L’ORIBUS N° 80 – janvier 2011

L’usine de colle et de gélatine de Montigné
Jean Steunou

À la fin du XIXe siècle, les activités industrielles s’implantent là où elles disposent de la force hydraulique et des moyens de transport. Montigné-le-Brillant voit ainsi s’installer une usine de fabrication de colle et de gé­la­tine dont beaucoup craignent qu’elle soit surtout « source de désagréments et d’immoralité » pour les habitants.

L’école ménagère agricole de la Blancherie
Odette Vignal

L’enseignement des filles a longtemps été négligé surtout dans le milieu rural. Dès 1956, L’école ménagère agricole de la Blancherie à Laval, forme, à temps complet, les futures agricultrices. Le but de cet enseignement spécifique est de permettre aux femmes d’être reconnues dans le monde du travail et la société. Rude combat.

La Bouillotte 1788-1791
Jocelyne Dloussky

Une crise multiforme précipite la France dans une Révolution jusque-là inimaginable : naissance de l’Assemblée nationale, refonte administrative complète, nouvelle monnaie, constitution civile du clergé… Les habitants du Bas-Maine, devenus les Mayennais, vivent ces bouleversements entre exaltation et angoisse.

Les débuts de l’aviation à Laval
Hélène Lindner-Bonnin

En 1900, de « Merveilleux fous volants dans leurs drôles de machines » fascinent les foules.
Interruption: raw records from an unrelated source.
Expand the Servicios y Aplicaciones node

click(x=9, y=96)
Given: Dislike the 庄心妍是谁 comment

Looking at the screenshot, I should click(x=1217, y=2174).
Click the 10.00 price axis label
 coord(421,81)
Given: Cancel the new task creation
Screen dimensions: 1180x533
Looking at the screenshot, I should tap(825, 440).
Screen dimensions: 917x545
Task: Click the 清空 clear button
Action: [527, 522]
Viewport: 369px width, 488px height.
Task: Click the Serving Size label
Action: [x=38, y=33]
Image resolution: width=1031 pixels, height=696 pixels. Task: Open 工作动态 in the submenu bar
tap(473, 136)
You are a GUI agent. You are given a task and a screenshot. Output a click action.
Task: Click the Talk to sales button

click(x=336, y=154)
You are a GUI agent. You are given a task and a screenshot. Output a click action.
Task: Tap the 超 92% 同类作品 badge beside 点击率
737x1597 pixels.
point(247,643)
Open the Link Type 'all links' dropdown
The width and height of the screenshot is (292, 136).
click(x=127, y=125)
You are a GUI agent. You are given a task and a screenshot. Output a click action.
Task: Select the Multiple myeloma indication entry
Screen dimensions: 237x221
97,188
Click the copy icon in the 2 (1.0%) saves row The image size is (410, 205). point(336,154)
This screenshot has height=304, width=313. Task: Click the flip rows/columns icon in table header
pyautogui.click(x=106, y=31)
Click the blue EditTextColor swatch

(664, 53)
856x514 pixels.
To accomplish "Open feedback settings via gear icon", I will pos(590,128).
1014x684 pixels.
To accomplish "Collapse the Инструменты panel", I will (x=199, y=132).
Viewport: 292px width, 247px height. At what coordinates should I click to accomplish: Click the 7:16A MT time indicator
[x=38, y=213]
Les municipalités sont d’ailleurs poussées à organiser les manifestations qui devraient permettre à la France de maîtriser l’air mieux que ses voisins et concurrents. Les résultats sont aléatoires comme on peut en juger à Laval en 1911.

1954-1962
La presse hebdomadaire mayennaise et la guerre d’Algérie
Rémy Foucault

Analyser la presse des années passées est un exercice complexe. La ma­nière dont les journalistes montrent le monde à la population nous apprend sans doute beaucoup plus sur les journaux eux-mêmes que sur leur impact parmi les lecteurs. Les événements d’Algérie sont présentés ici à travers trois hebdomadaires très différents.

Drôles de rencontres au marché
Jocelyne Dloussky

Le crayon de Nicolas Monnier alias Nikonimo a croqué vaches espiègles et pommes fantaisistes pour notre plaisir. Il suffit d’aller tranquillement faire ses courses le samedi matin à Laval pour les rencontrer chez Cécile Renard, qui vend des fromages, et Marie Beaulieu, qui vend des pommes. Belle occasion de bavarder dans la bonne humeur.

1870-1871 
Les mobilisés de la Mayenne dans la guerre franco-allemande (fin)
Bernard Sonneck

Les autorités débordées laissent à l’initiative privée le soin de lever des compagnies de francs-tireurs. Celle qu’organise le colonel Ritter n’est pas sans soulever de nombreuses interrogations. L’illusion est de croire que la levée en masse de citoyens sans expérience militaire suffit à repousser une armée régulière, instruite et aguerrie.